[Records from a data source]

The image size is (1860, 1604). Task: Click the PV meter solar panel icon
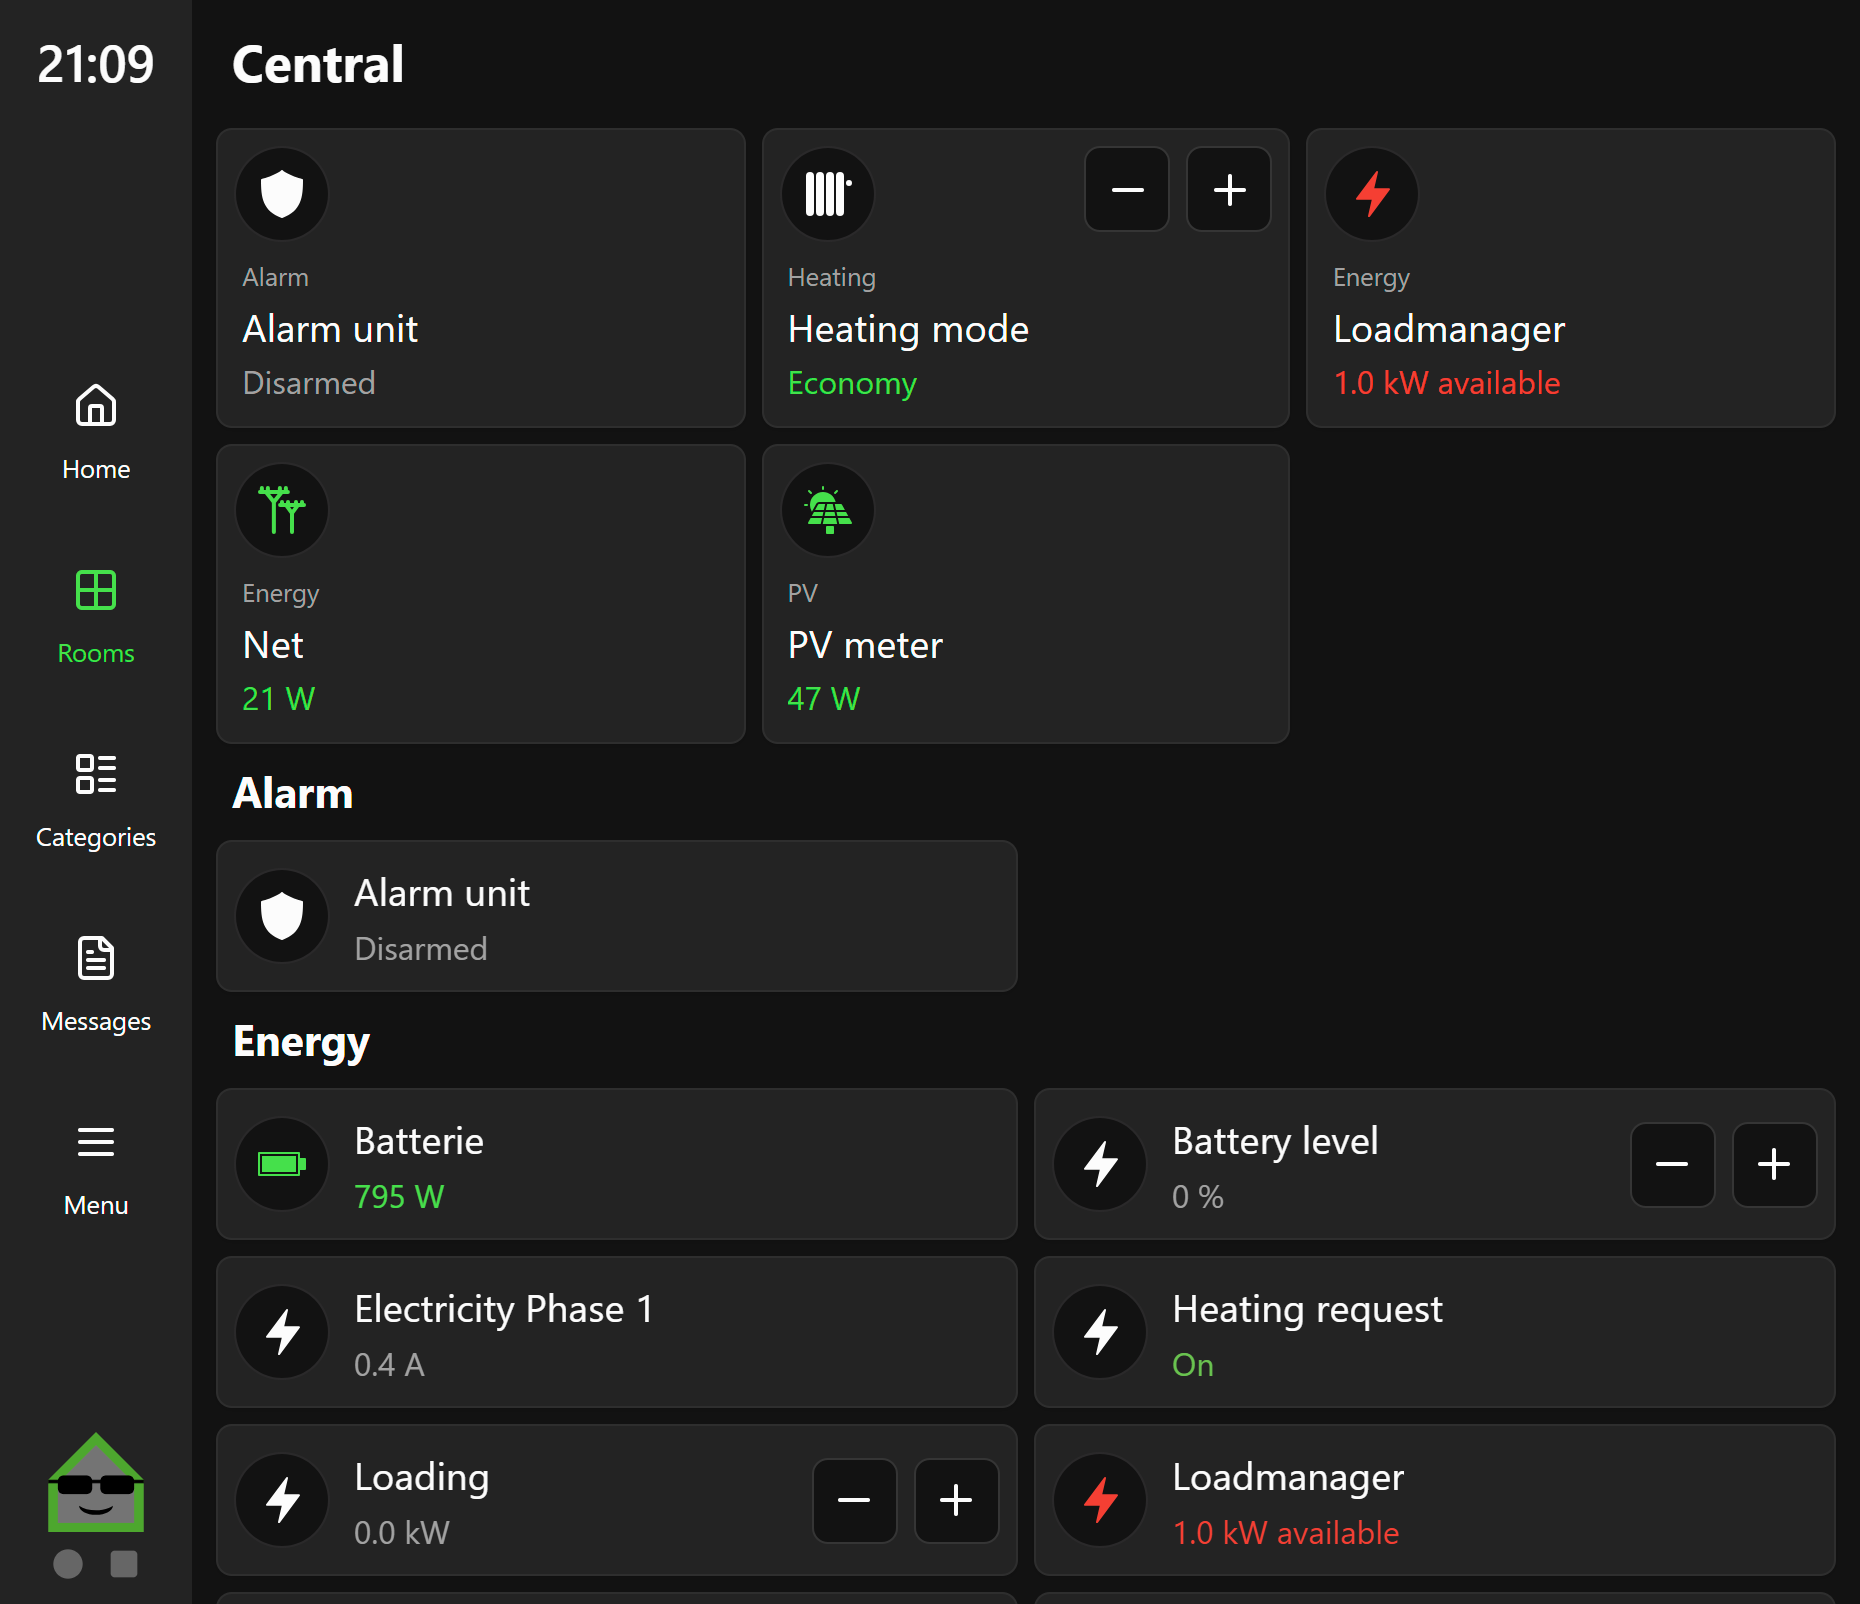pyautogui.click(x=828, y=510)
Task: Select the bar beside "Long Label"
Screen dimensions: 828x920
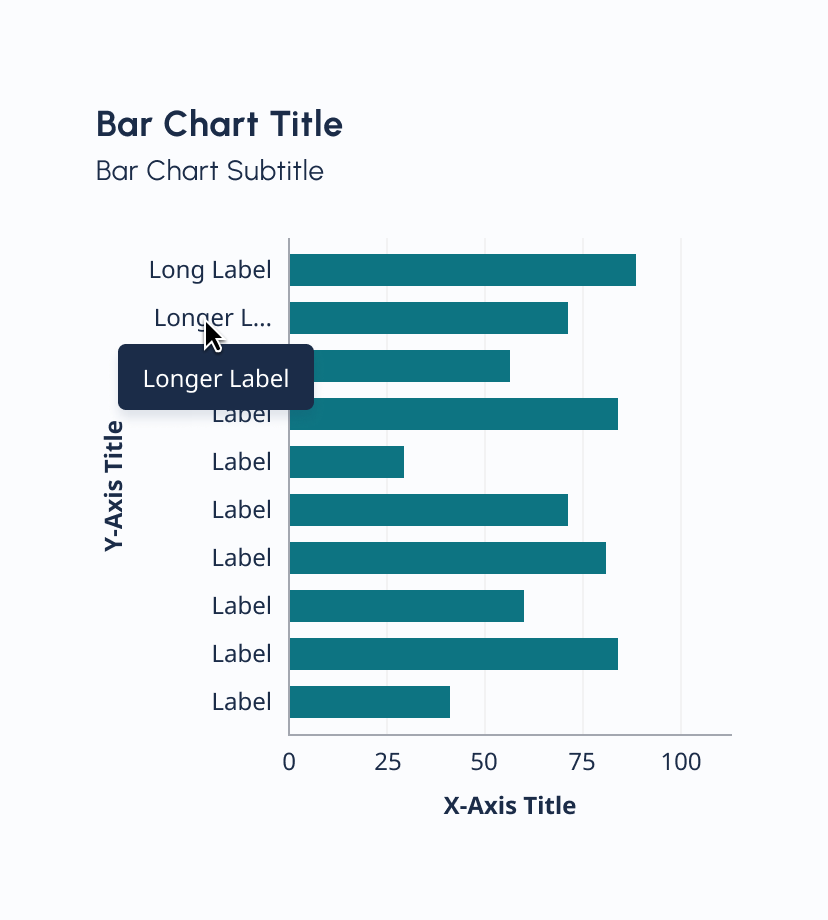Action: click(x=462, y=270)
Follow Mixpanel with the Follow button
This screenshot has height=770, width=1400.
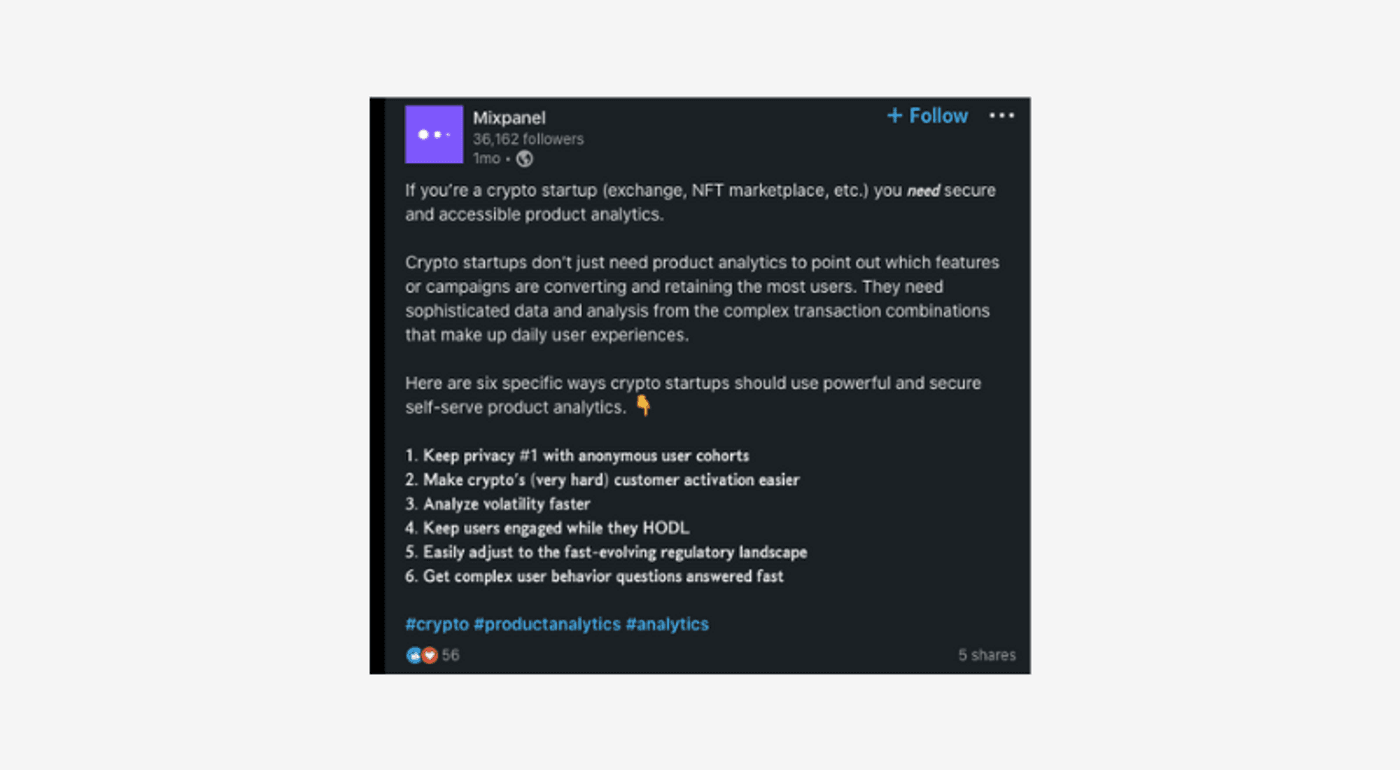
---
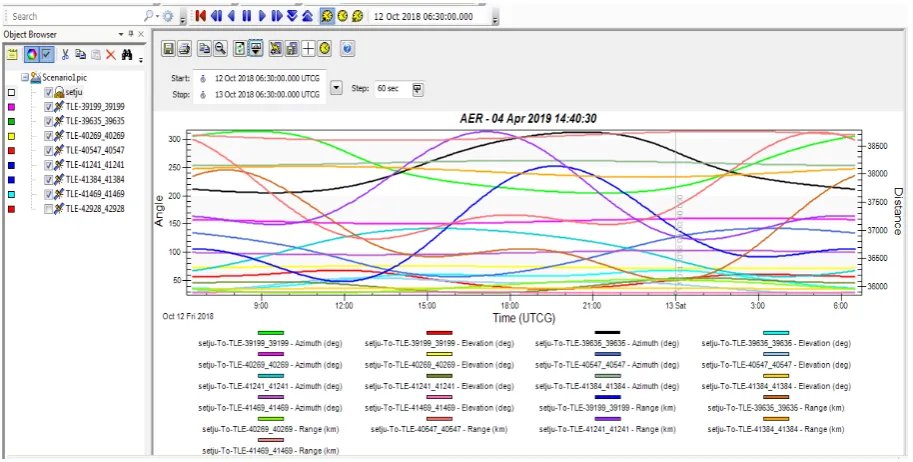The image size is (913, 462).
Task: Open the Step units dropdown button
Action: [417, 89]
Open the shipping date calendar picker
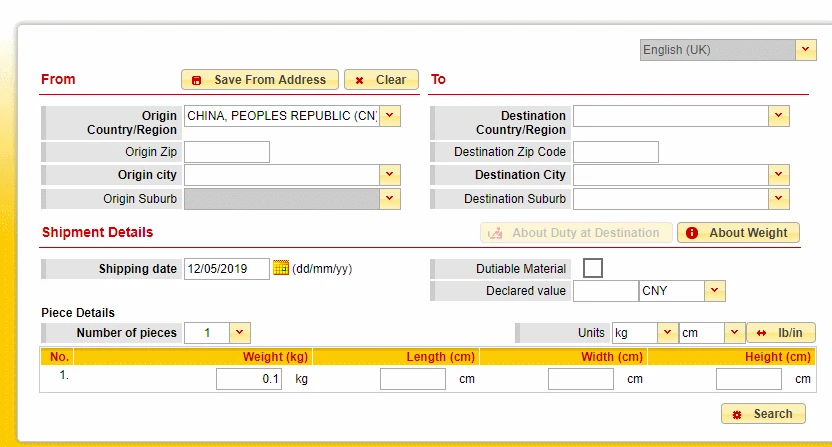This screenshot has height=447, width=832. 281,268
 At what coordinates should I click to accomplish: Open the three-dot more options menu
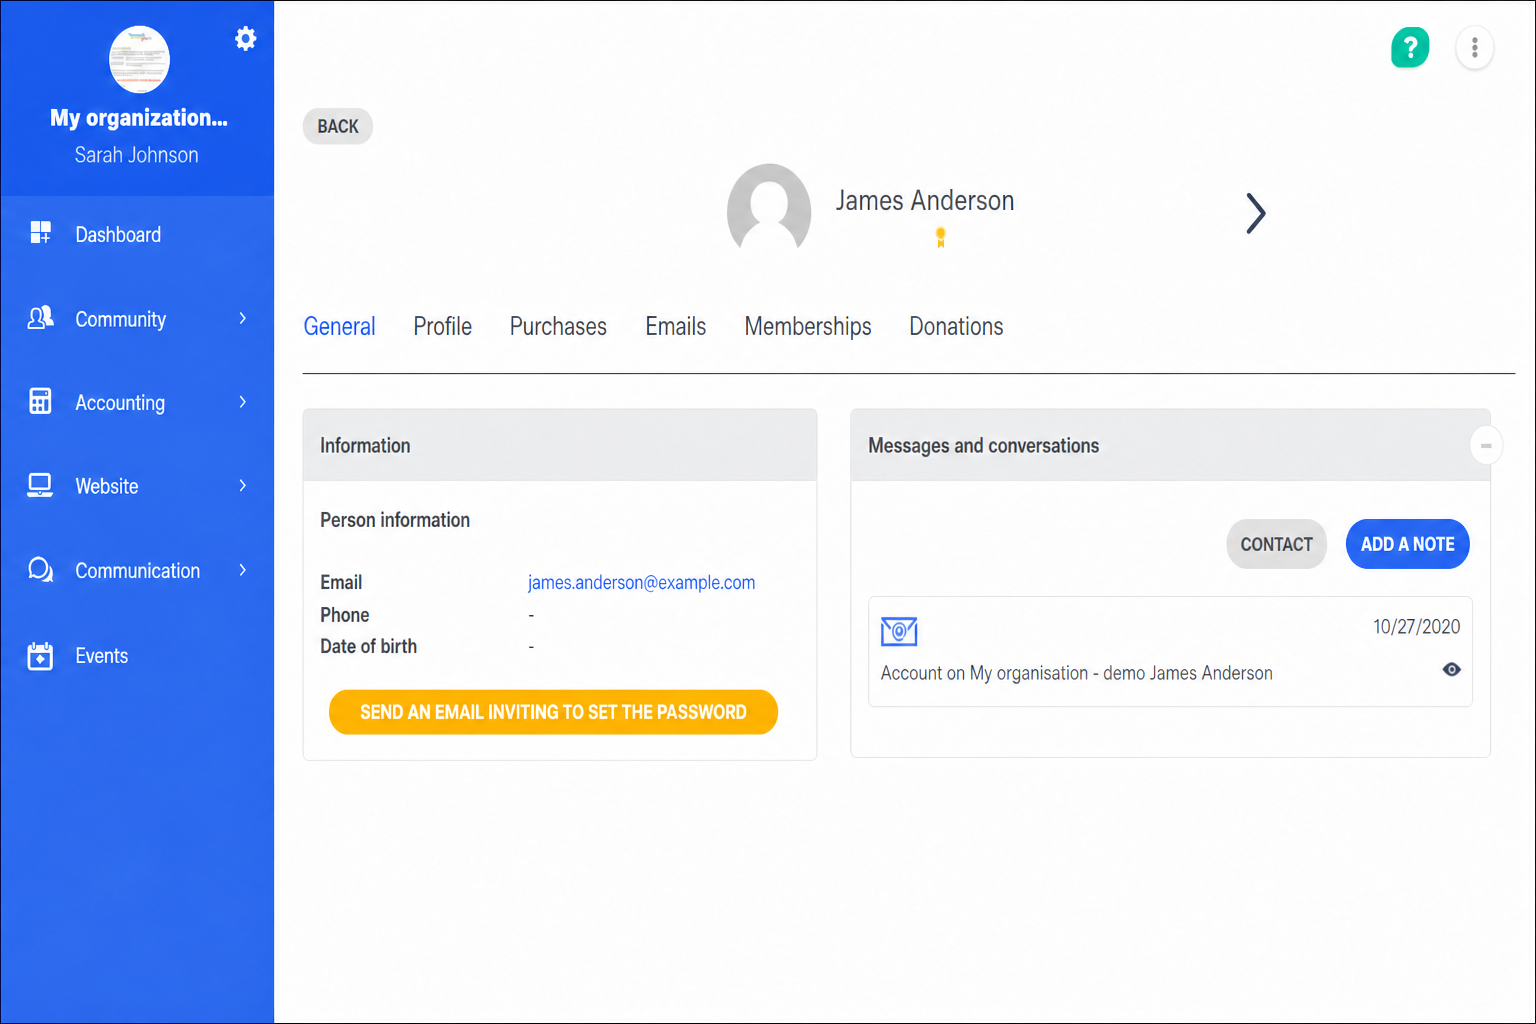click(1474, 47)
---
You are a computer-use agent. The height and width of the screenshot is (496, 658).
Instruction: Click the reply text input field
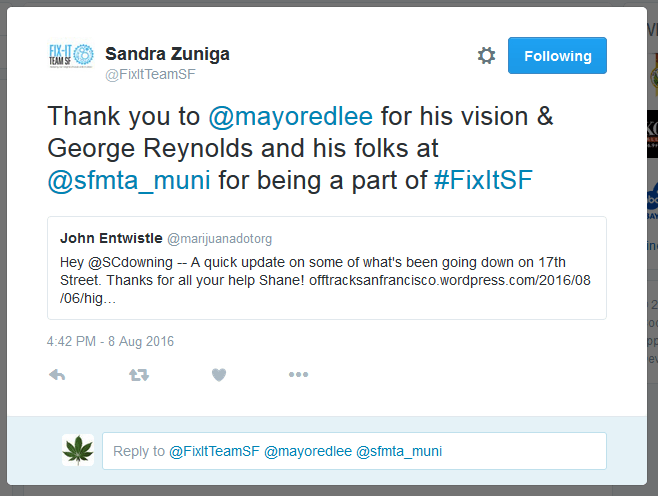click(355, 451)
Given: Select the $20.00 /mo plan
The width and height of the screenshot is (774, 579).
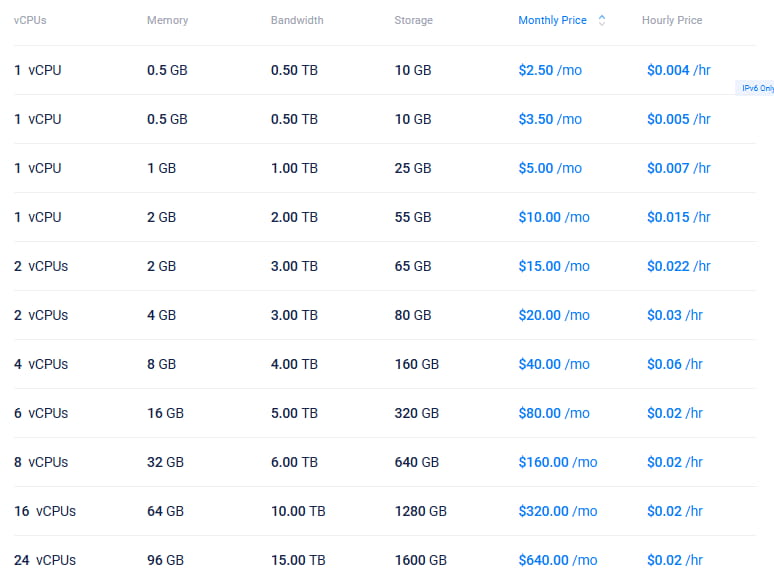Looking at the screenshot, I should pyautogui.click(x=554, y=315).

## Work request
Your copy should hold the lines from the one with "The image size is (1860, 1604)." up to and including the one with "This screenshot has height=770, width=1400.", exactly as in the data above, and no pictures.

## Answer area
The image size is (1860, 1604). Task: Click the PV meter solar panel icon
pyautogui.click(x=828, y=510)
Task: Select the bar beside "Long Label"
Screen dimensions: 828x920
Action: click(x=462, y=270)
Follow Mixpanel with the Follow button
This screenshot has height=770, width=1400.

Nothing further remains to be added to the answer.